Reduced β-Cell Secretory Capacity in Pancreatic-Insufficient, but Not Pancreatic-Sufficient, Cystic Fibrosis Despite Normal Glucose Tolerance

Patients with pancreatic insufficient cystic fibrosis (PI-CF) are at increased risk for developing diabetes. We determined β-cell secretory capacity and insulin secretory rates from glucose-potentiated arginine and mixed meal tolerance tests (MMTT), respectively, in pancreatic sufficient cystic fibrosis (PS-CF), PI-CF, and normal control subjects, all with normal glucose tolerance, in order to identify early pathophysiologic defects.
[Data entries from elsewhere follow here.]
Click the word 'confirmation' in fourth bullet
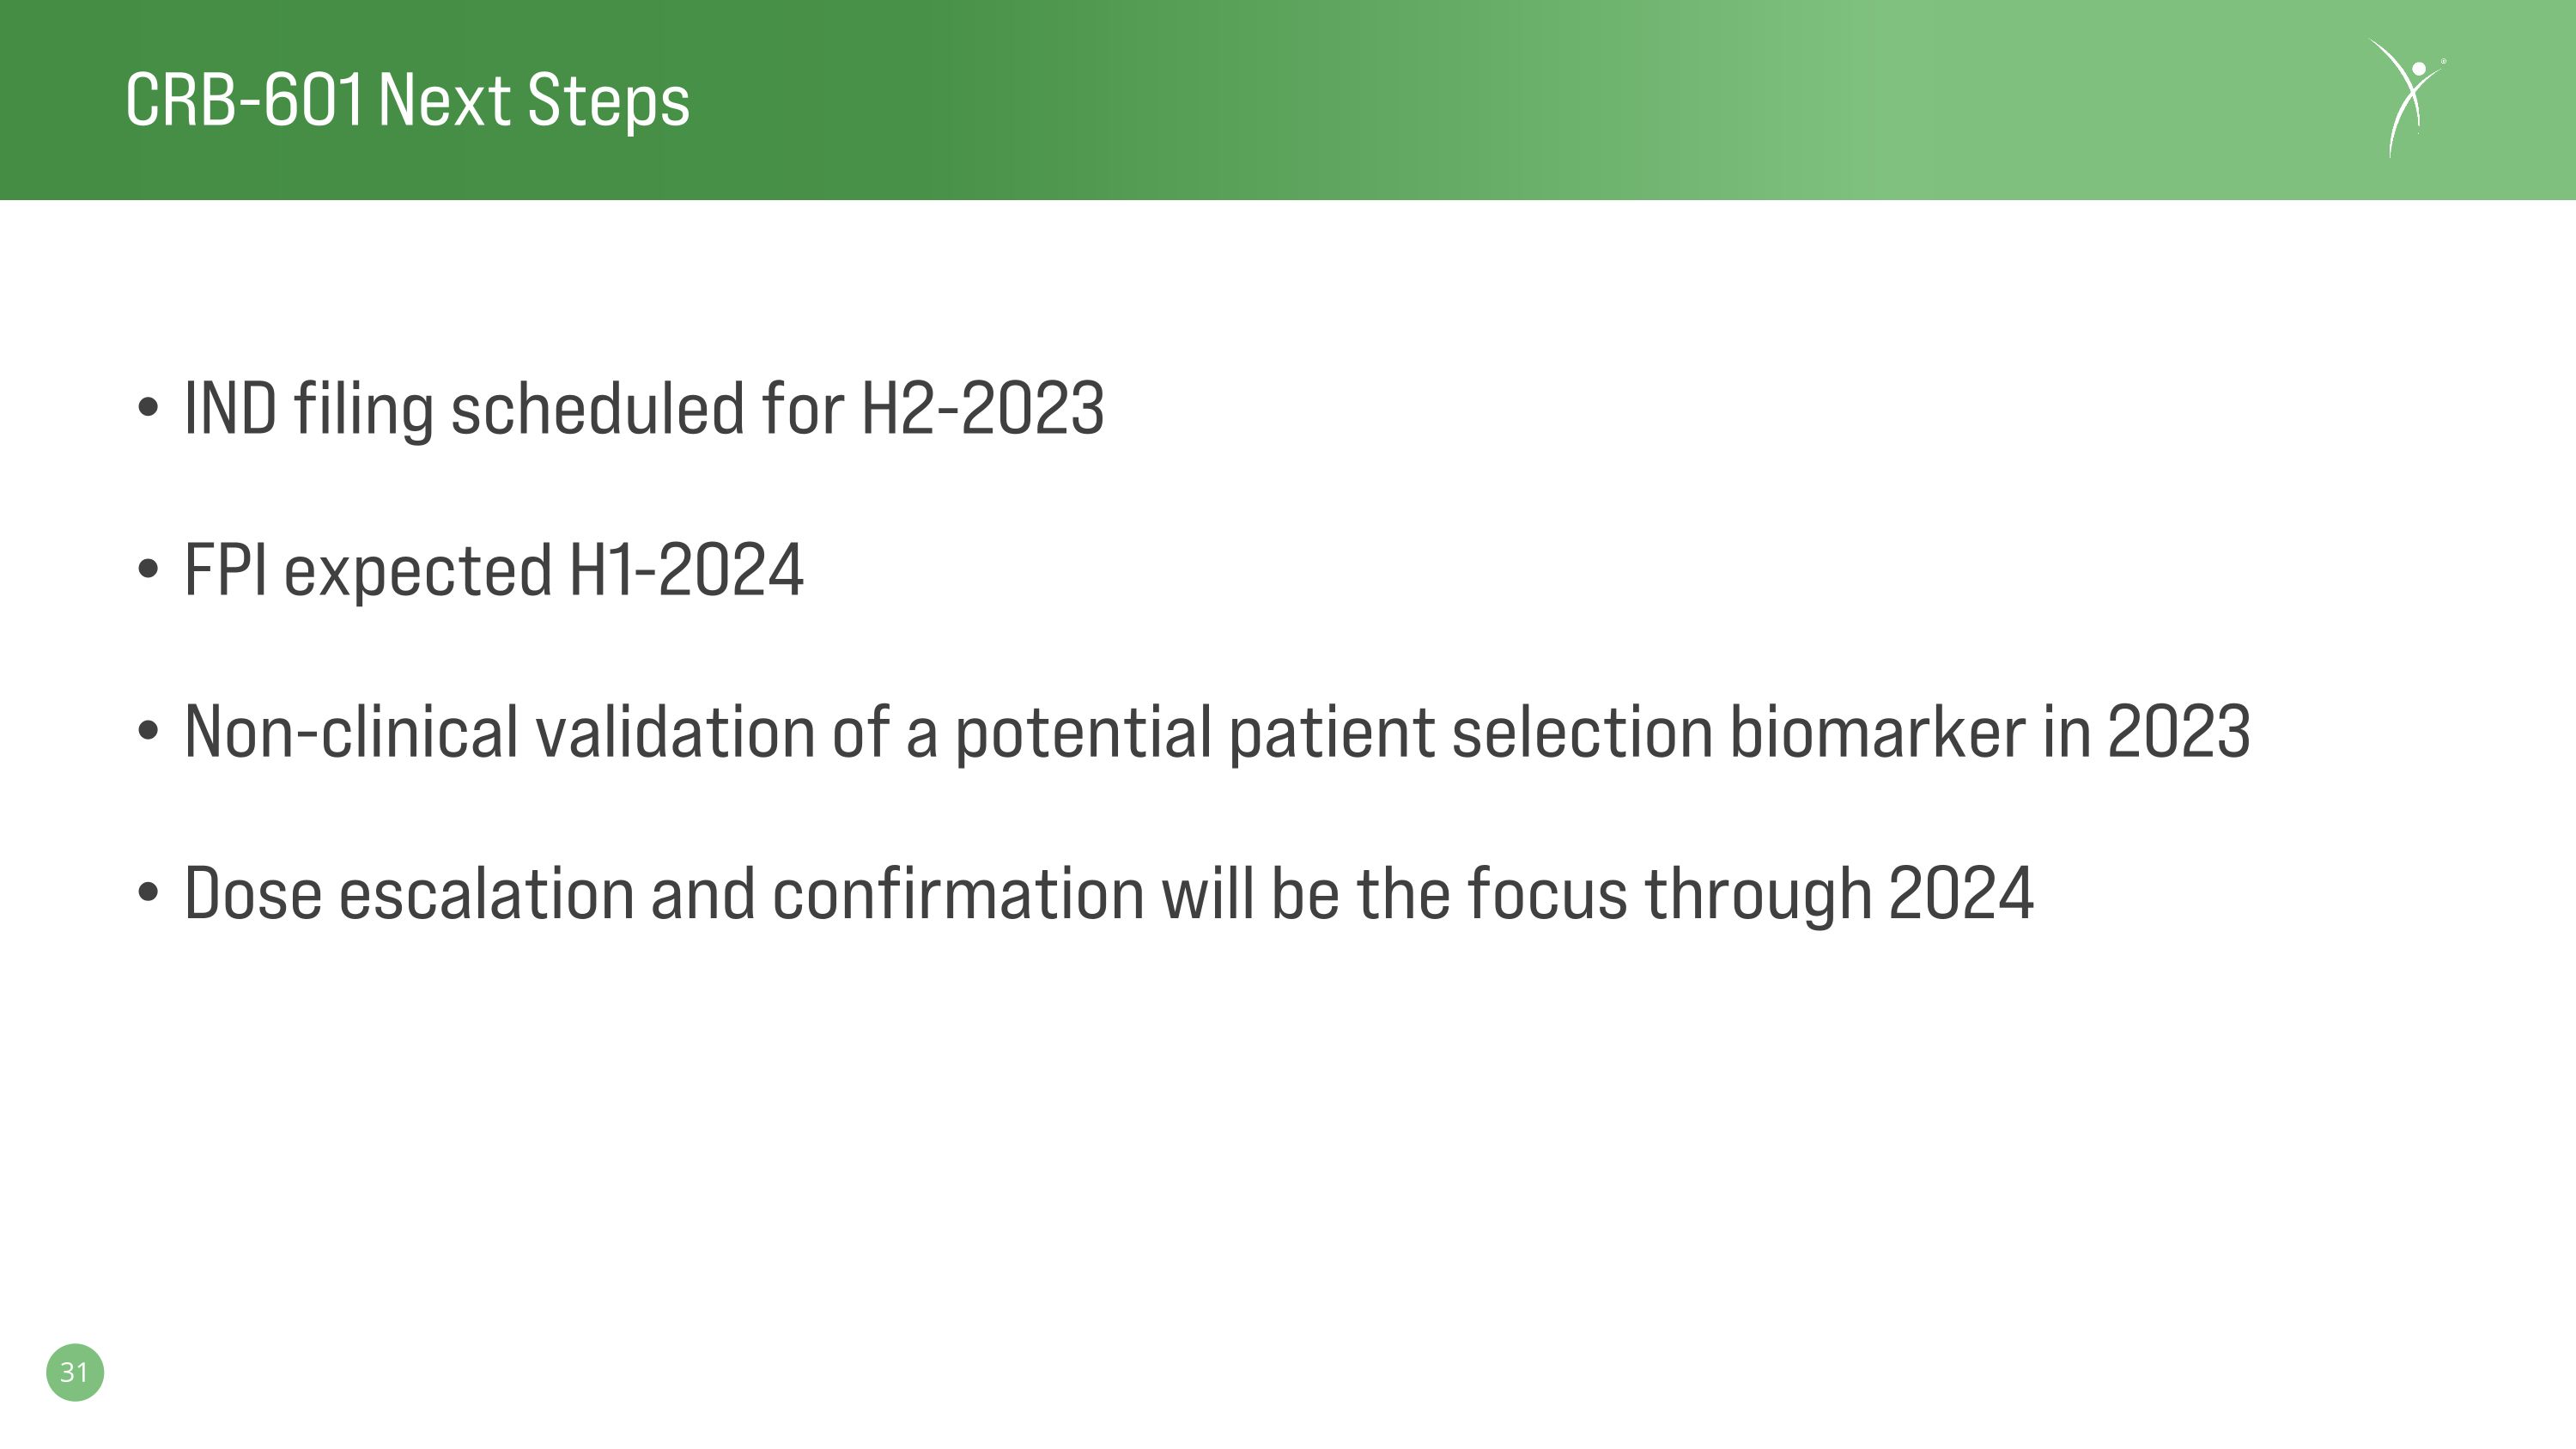958,893
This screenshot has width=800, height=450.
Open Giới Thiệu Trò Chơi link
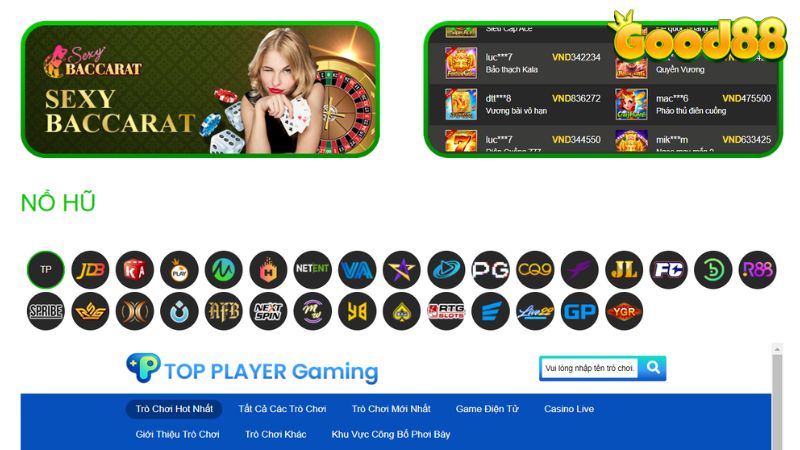click(178, 435)
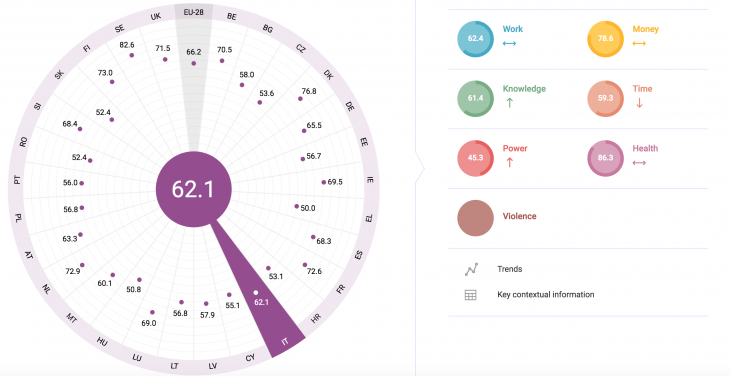Image resolution: width=730 pixels, height=376 pixels.
Task: Click the DK country label on the ring
Action: pyautogui.click(x=328, y=74)
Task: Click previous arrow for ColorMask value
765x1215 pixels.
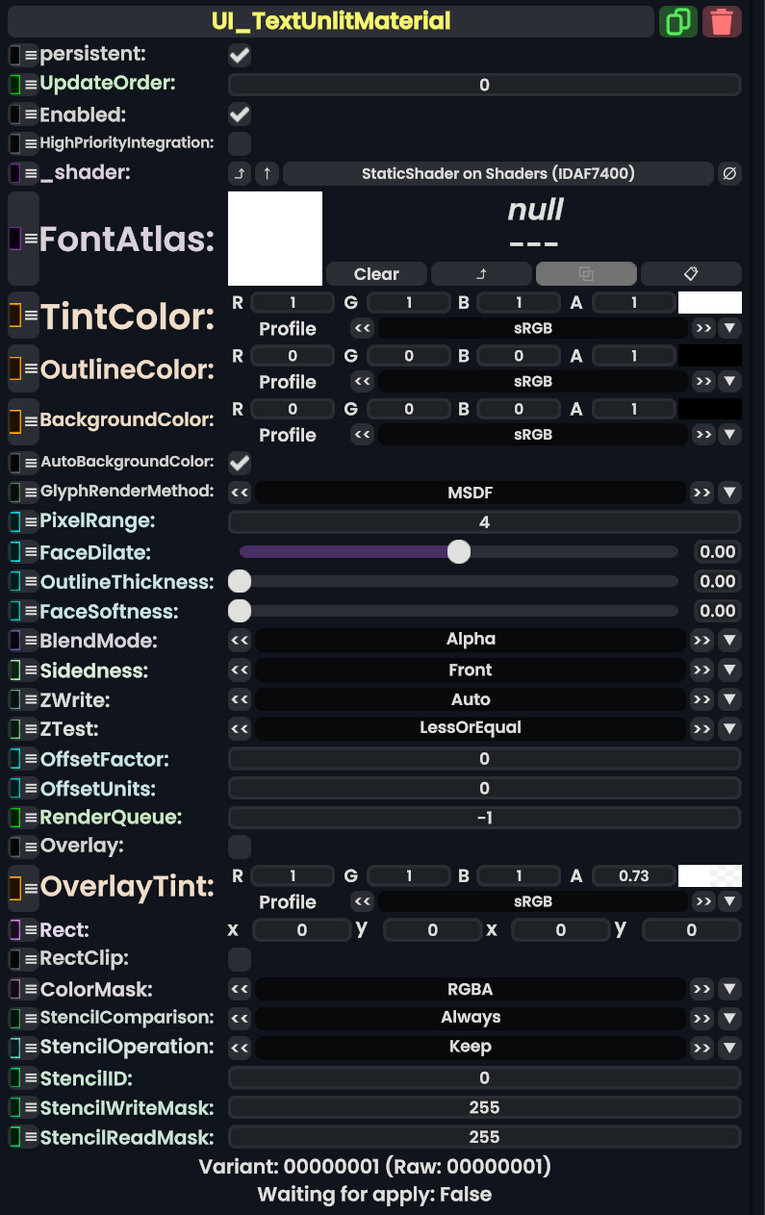Action: (x=240, y=989)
Acute islet cell secretory responses were determined under fasting, 230 mg/dL, and 340 mg/dL hyperglycemia clamp conditions. PI-CF subjects had lower acute insulin, C-peptide and glucagon responses compared to PS-CF and normal, indicating reduced β-cell secretory capacity and α-cell function. Fasting proinsulin-to-C-peptide and proinsulin secretory ratios during glucose-potentiation were higher in PI-CF, suggesting impaired proinsulin processing. In the first 30 minutes of the MMTT, insulin secretion was lower in PI-CF compared to PS-CF and normal, and glucagon like peptide-1 and gastric inhibitory polypeptide were lower compared to PS-CF, and after 180 minutes, glucose was higher in PI-CF compared to controls. These findings indicate that despite “normal” glucose tolerance, adolescents and adults with PI-CF have impairments in functional islet mass and associated early phase insulin secretion, which with decreased incretin responses likely leads to the early development of post-prandial hyperglycemia in CF.